The class content is primarily Homeric Greek, along with readings in classical and koine Greek. Students earn one year’s honors level credit at Barnstable High School, Hyannis (Cape Cod), Massachusetts, USA. Preparation classes for this intensive three-week program begin with the selected academy students after school in April. Students are required to have read Edith Hamilton’s Greek Mythology prior to the summer classes. The Homeric textbook is a college text. Usually 70-90 of the 120 lessons in the book are completed. Lessons are interspersed in between archaeological and historical site visits, hence the name, “Learning on the Run.” Once on the island of Rhodes, at the village of Soroni, there is more time for regular lessons, usually 5 hours per day until the program’s final day. At the end of the class, students take a written exam (although most grade evaluations are done through assessment of daily oral performance). In addition to oral and written assessment, students are required to submit an academic photographic essay, revealing the educational (“Paideia” in ancient Greek) impact of the academy experience on their lives. This essay must be submitted by September 1. Some students, in place of the essay, submit a multi-media documentation of the academy, including interpretations in video, photo, and oral formats.
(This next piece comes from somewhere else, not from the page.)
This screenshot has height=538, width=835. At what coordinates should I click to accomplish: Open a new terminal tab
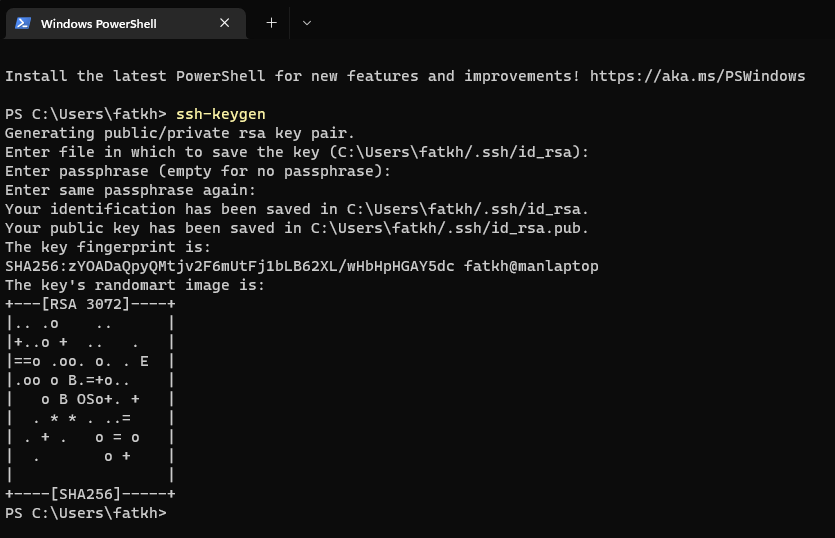coord(271,23)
This program is for highly motivated students who have a passion to learn ancient Greek and are ready for a college-preparatory academic challenge. Students are told that they are not on a tour of Greece, but are studying Homeric Greek with the whole of Greece as their classroom: what an opportunity! It is recommended that students have studied at least one year of Latin or Greek before taking this course. It is extremely rigorous—an Indiana Jones academic adventure—not for the faint-hearted, but when done, extremely rewarding and a source of inspiration for the rest of the students’ and teachers’ lives. For as Hesiod has written: “Long and steep is the path upward to excellence, and in the beginning, arduous; but whenever one arrives at the top, indeed, then the path becomes smooth.”